I ran into a gotcha the other day; I noticed data "laundered" through a regex suddenly took more space:
use Test::More "no_plan";
use Devel::Size "total_size";
my $key = "aa";
my $val = "a00";
my %hash1;
my %hash2;
while (length($key) == 2) {
$hash1{$key} = $val;
"$key$val" =~ /(..)(...)/ and $hash2{$1} = $2;
++$key;
++$val;
}
is(keys(%hash1), keys(%hash2), "same number of keys");
is_deeply(\%hash1, \%hash2, "is_deeply same");
is(total_size(\%hash1), total_size(\%hash2));
__END__
ok 1 - same number of keys
ok 2 - is_deeply same
not ok 3
# Failed test (sizer.pl at line 18)
# got: '39316'
# expected: '58244'
1..3
# Looks like you failed 1 test of 3.
and had to thump myself with a cluestick when I realized why. $2 is a magic variable that fetches the 2nd capture group from the last matched regex in scope.
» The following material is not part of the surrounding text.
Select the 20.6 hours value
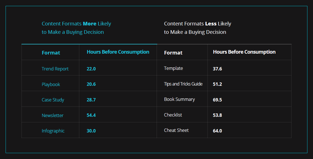Screen dimensions: 313x159 point(91,84)
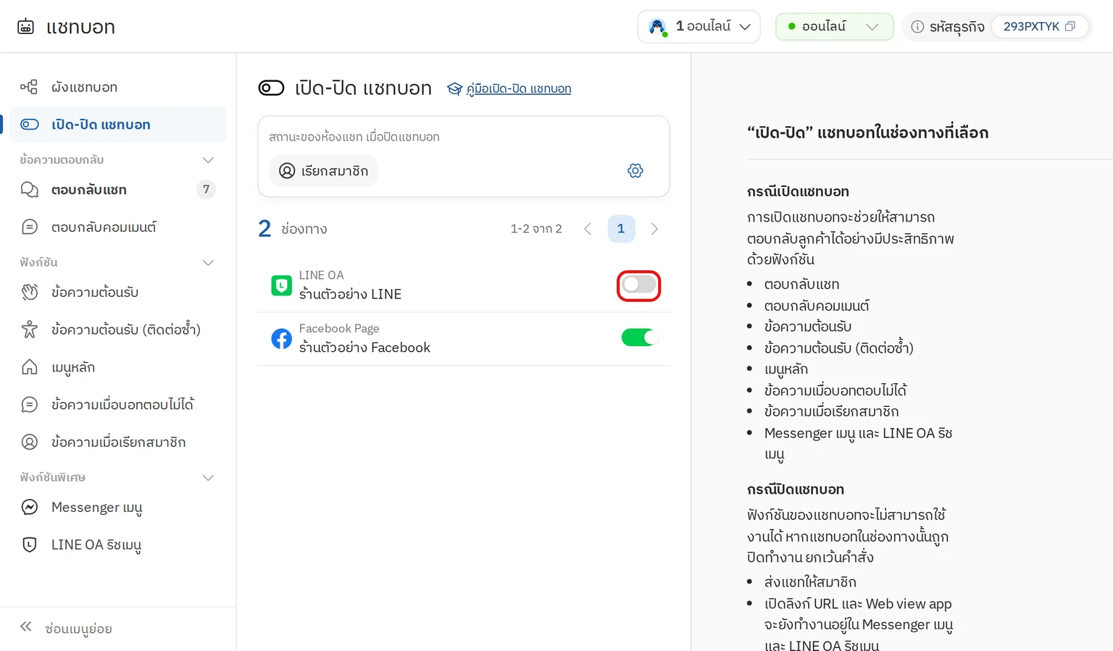The height and width of the screenshot is (651, 1113).
Task: Enable chatbot for ร้านตัวอย่าง LINE
Action: point(638,285)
But that magic comes at a cost in storage; as vaguely shown in
http://search.cpan.org/perldoc/B#SV-RELATED_CLASSES, a magic variable (a PVMG or subclass thereof) has fields to not only store a string, but also an integer, a floating point value, and in addition, a pointer to a list of magic that applies to this variable. And when perl does an assignment, the target scalar is upgraded to allow it to store at least as much info as the source scalar could, whether or not it actually needs to. So, in my example, all the hash values are also PVMG's, though only the PV (string) fields are actually used.
Making $2 be "$2" makes the hash values simple PV types, and makes all tests pass.